By Ashley South
Meet the Bailey Family—Sabrina, Jeff, and their two daughters, Elsie and Jessie. The Baileys moved to Naperville in 2015 from Seattle, Washington when Sabrina took a new job in Chicago for Northern Trust Asset Management. Sabrina is currently the Global Head of the Wealth, Data & Analytics Division at the London Stock Exchange Group. Sabrina has a successful background in helping businesses and start-ups grow. (This detail will be important later in the article!) Jeff is the backbone of the family and keeps everything chugging along while also managing his full-time position. The Bailey family love spending time outdoors, biking downtown, and helping where they can both locally and globally.



Photo: Katie Braga
Sabrina and Jeff met in college. They bonded over discussions of the service trips they took in middle and high school. From Oregon, Sabrina and Jeff (separately) would pile into their respective church vans and head down to Mexico to help communities in need. They built homes, planted gardens, and painted schools. Each spring break was spent in Mexico until they both went to college. Service projects in Africa started after college graduation. “We found a heart for people there and fulfillment in giving back,” Sabrina told us.
In 2012, Jeff went to Sierra Leone on a service trip to work in rural schools. He tells us that there he found most people were starving. The government-set food prices exacerbate the problem to the extent that one bag of rice that feeds a family of four for a week is 25% of a week’s salary. The price of food has continued to rise, so preparing regular square meals for a family is an impossibility. In addition, ninety percent of women have undergone female genital mutilation, many are single mothers, and their children’s schools are in disrepair. A planned trip in 2014 was postponed due to the Ebola outbreak. The next chance was 2017. Jeff and Sabrina took their girls, and as a family they worked at schools to help teachers and mothers in need.



Grow for Hope,
Sierra Leone
Photo courtesy of Sabrina Bailey
On this trip, the seed was planted to help the women and girls of Sierra Leone as Sabrina listened to the women of the villages: their needs, pain points, hopes, dreams. They wanted to be respected and empowered. Sabrina was moved and saw a way to use her entrepreneurial talents to help these women.

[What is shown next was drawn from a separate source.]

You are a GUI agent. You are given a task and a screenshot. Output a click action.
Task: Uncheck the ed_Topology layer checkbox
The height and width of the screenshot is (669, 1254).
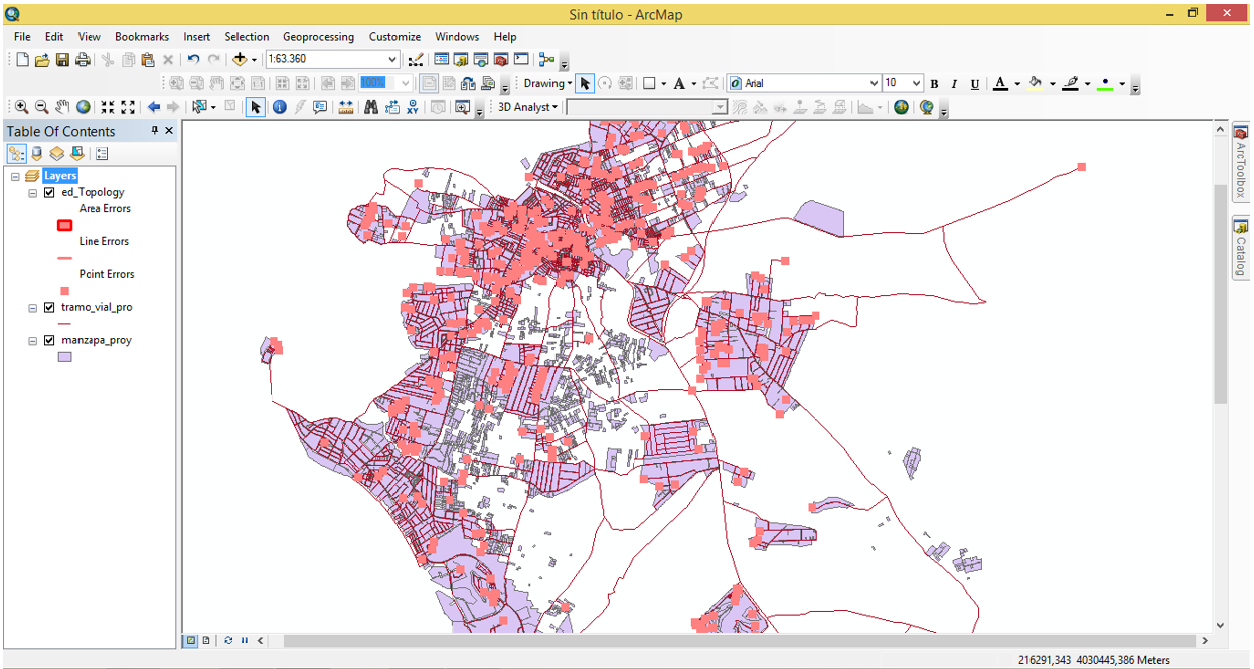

In 2018, Sabrina and Jeff founded
Grow for Hope as a small peanut farm of 2.5 acres to give the women a hand up instead of a handout. Women work the farm and earn money for their families. Five men work the farm for income and to provide protection to the women from gangs of men who could sexually assault them or threaten them for money.
At the end of the first harvest, they asked the women to save seed to plant for the next year. Would they make it through the off season while suffering from food insecurity? They did. In fact, they saved enough to plant five acres the next year! That first sacrifice created a now almost four-year-old business.
They were able to grow the peanut farm to eight acres. In 2020, they started a pepper farm on the eight acres as peppers and peanuts grow in off cycles. This means that they can employ 40 women year-round. Through their employment, the women are also funding 145 girls to go to school, and the surplus of funds provides additional food and support as needed. The organization is focused on funding education, supplying a living wage to single moms, and providing education to stop female genital mutilation. 100% of every dollar made goes back to the community.



Sabrina Bailey,
Sierra Leone
Photo: Sabrina Bailey
Meanwhile in Naperville, after two years of belonging to traditional institutions that they found took in far more than they gave back, the Baileys wanted to challenge themselves to start an organization where 95% of every dollar taken in is directly given back to service causes. True Reflections, a house church and faith-based service organization, was founded in 2018. Jeff is the pastor and administrator of the organization. With about 40 members, the organization collects about $50,000 a year. Each year since its founding, they have met the goal to give back 95% directly to the poor, widowed, and youth in our local community. Decisions about where the money is spent are held during a monthly meeting. All members, including children, vote on where they want the money to be directed. Sabrina reminds us that even in our own neighborhoods, it is easy to miss or not see the need.
Obviously, the Bailey’s are unique in the approach they take to service. Sabrina and Jeff encourage people to do small acts of service in their everyday: water a neighbor’s plants or invite those who live alone over for dinner. Serve one other person in a way they didn’t expect. During this time of giving thanks, even one small act can go a long way.